Understanding emotions — from Keras to pyTorch

Introducing torchMoji, a PyTorch implementation of DeepMoji

Detecting emotions, sentiments & sarcasm is a critical element of our natural language understanding pipeline at HuggingFace 🤗. Recently, we have switched to an integrated system based on a NLP model from the MIT Media Lab.

Update: We’ve open sourced it! Repo on GitHub

The model was initially designed in TensorFlow/Theano/Keras, and we ported it to pyTorch. Compared to Keras, pyTorch gives us more freedom to develop and test custom neural network modules and uses an easy to read numpy-style code. In this post, I will detail several interesting points that arose during the reimplementation:

  • how to make a custom pyTorch LSTM with custom activation functions,
  • how the PackedSequence object works and is built,
  • how to convert an attention layer from Keras to pyTorch,
  • how to load your data in pyTorch: DataSets and smart Batching,
  • how to reproduce Keras weights initialization in pyTorch.

First, let’s look at the torchMoji/DeepMoji model. It is a fairly standard and robust NLP neural net with two bi-LSTM layers followed by an attention layer and a classifier:

torchMoji/DeepMoji model

How to build a custom pyTorch LSTM module

A very nice feature of DeepMoji is that Bjarke Felbo and co-workers were able to train the model on a massive dataset of 1.6 billion tweets. The pre-trained model thus carries a very rich representation of the emotions and sentiments in the training set and we would like to use the pre-trained weights.

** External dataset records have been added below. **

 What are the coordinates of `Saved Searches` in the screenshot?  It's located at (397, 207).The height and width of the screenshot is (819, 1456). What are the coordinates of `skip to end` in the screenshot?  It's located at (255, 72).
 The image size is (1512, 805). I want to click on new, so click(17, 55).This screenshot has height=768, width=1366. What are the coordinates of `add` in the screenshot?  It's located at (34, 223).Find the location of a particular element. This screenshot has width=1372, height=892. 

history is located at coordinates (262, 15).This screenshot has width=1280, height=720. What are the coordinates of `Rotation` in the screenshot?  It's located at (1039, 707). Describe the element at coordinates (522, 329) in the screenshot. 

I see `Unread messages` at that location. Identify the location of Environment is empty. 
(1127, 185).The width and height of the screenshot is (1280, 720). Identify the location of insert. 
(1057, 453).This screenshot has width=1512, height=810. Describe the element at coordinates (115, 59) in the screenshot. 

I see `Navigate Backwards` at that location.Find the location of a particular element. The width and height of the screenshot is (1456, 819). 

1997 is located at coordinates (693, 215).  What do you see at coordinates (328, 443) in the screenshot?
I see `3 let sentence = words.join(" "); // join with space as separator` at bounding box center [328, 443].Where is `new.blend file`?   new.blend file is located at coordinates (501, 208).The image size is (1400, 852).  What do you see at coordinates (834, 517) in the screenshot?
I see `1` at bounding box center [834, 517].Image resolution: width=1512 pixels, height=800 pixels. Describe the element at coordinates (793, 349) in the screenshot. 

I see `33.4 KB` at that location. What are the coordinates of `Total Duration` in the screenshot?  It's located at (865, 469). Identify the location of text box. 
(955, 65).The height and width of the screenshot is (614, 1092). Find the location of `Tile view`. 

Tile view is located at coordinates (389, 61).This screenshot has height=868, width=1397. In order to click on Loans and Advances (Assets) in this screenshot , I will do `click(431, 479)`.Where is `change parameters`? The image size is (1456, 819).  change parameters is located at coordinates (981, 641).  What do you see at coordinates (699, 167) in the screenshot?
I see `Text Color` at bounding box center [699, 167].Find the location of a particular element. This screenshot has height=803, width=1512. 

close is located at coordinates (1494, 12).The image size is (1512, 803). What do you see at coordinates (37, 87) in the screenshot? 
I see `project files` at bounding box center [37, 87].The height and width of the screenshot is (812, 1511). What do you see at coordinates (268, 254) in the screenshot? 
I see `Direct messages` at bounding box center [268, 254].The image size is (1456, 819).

However, the model was trained with Theano/Keras’ default activation for the recurrent kernel of the LSTM: a hard sigmoid, while pyTorch is tightly modeled around NVIDIA’s cuDNN library for efficient GPU acceleration which natively supports only LSTM with standard sigmoid recurrent activations:

Keras default LSTM VS pyTorch default LSTM

I thus wrote a custom LSTM layer with hard sigmoid recurrent activation functions:

This LSTM cell has to be integrated in a full module that can make use of all the pyTorch facilities (variable number of layers and directions, inputs as PackedSequences). This integration is quite long so I’ll refer you directly to the relevant file of the repo.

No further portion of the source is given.